Postoperative radiotherapy has limited survival benefits for certain patients with malignant pleural mesothelioma (MPM) who have had surgery to remove the cancer, researchers said in a recent retrospective study, and they called for large-scale studies to evaluate the treatment.
Patients with MPM are often treated with several therapies, including radiation, surgery, and chemotherapy. Radiation is often used as an adjuvant, or auxiliary, therapy.
“Proper administration of postoperative radiotherapy is particularly challenging … because of technical difficulties related to the extent of the disease and the increased potential for pulmonary toxicities following a major surgery in the thoracic cavity,” the researchers wrote in “Role Of Postoperative Radiotherapy In The Management Of Malignant Pleural Mesothelioma,” published in the German journal Strahlentherapie und Onkologie.
A research team at Ain Shams University in Egypt analyzed data from 2,166 patients (median age 60) in the SEER (Surveillance, Epidemiology, and End Results) database who had been diagnosed with MPM between 2000 and 2013. Of those patients, 469 had undergone postoperative radiotherapy.

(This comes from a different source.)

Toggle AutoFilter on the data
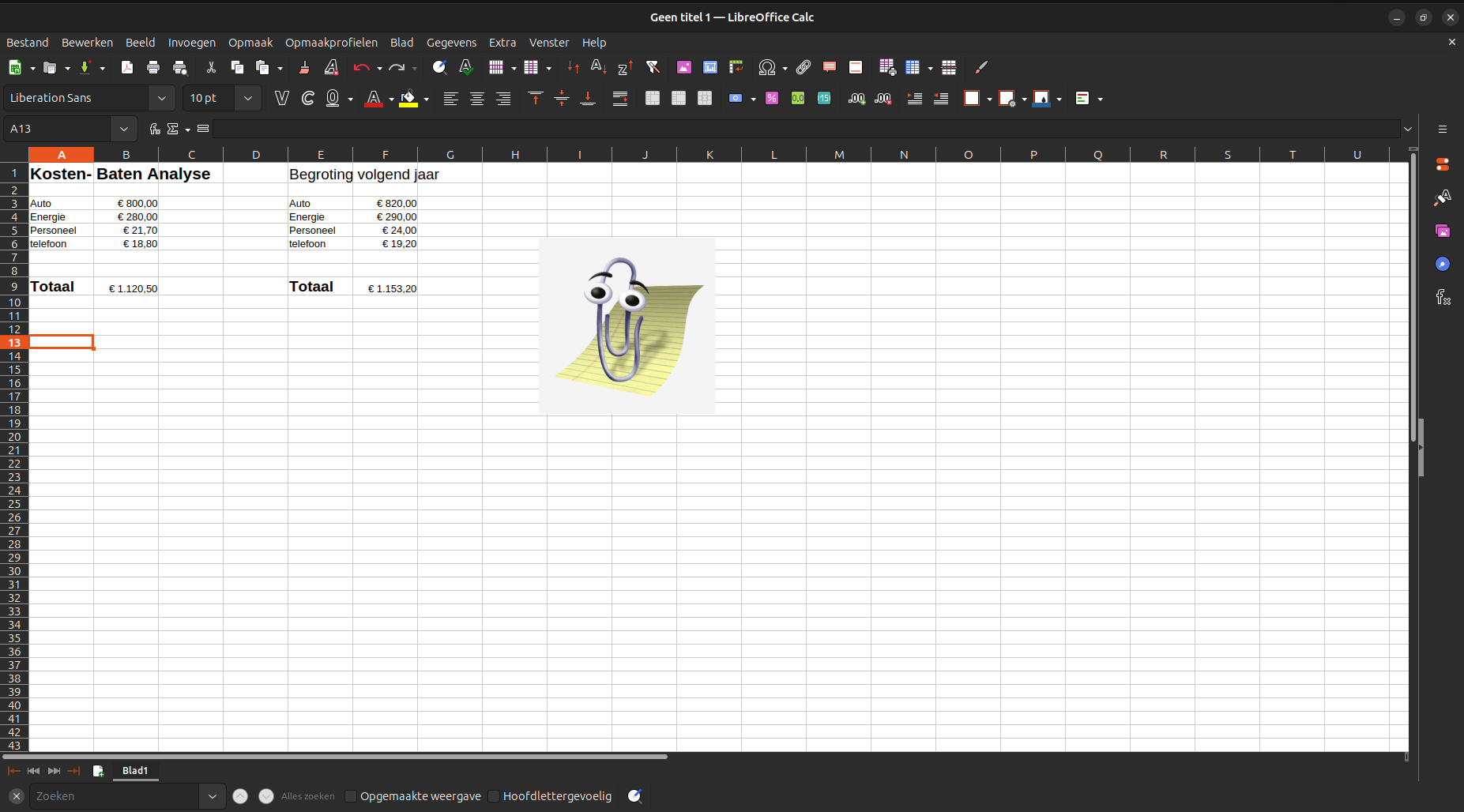 (653, 67)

The team initially found that postoperative radiotherapy improved overall survival rates. But when the researchers stratified their results by MPM type (epithelioid, sarcomatoid, or biphasic), they found that the treatment was of limited benefit for patients with sarcomatoid MPM. Results showed that sarcomatoid MPM, nodal positivity (cancer that has spread to the lymph nodes, which are all over the body), and older age (70 and up) were all associated with worse survival rates.

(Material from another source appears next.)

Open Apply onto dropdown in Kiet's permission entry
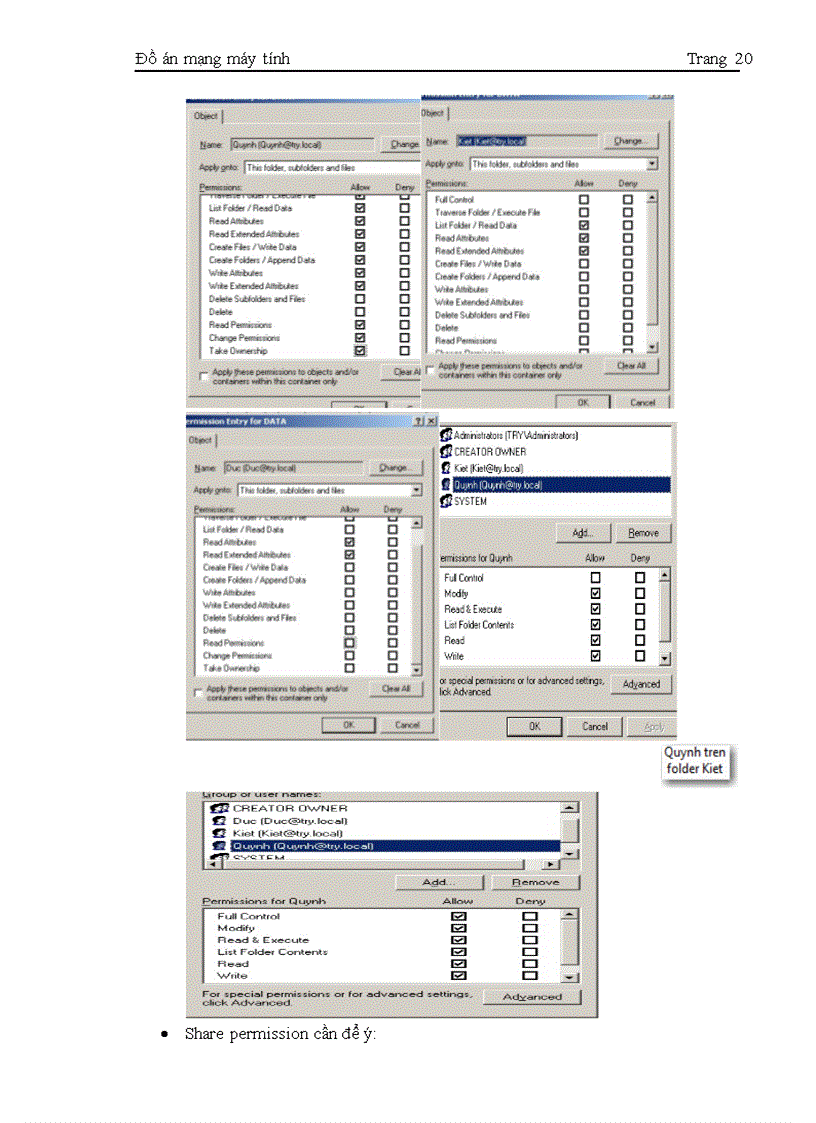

These results should be interpreted carefully, the researchers said, because the study did not include information on the radiotherapy technique applied to each patient or whether they also received chemotherapy.
“Evidence from this analysis is insufficient on its own to routinely recommend postoperative radiotherapy for surgically resected MPM,” they wrote. “However, large-scale prospective clinical trials may be warranted to further evaluate this intervention in non-sarcomatoid histology.”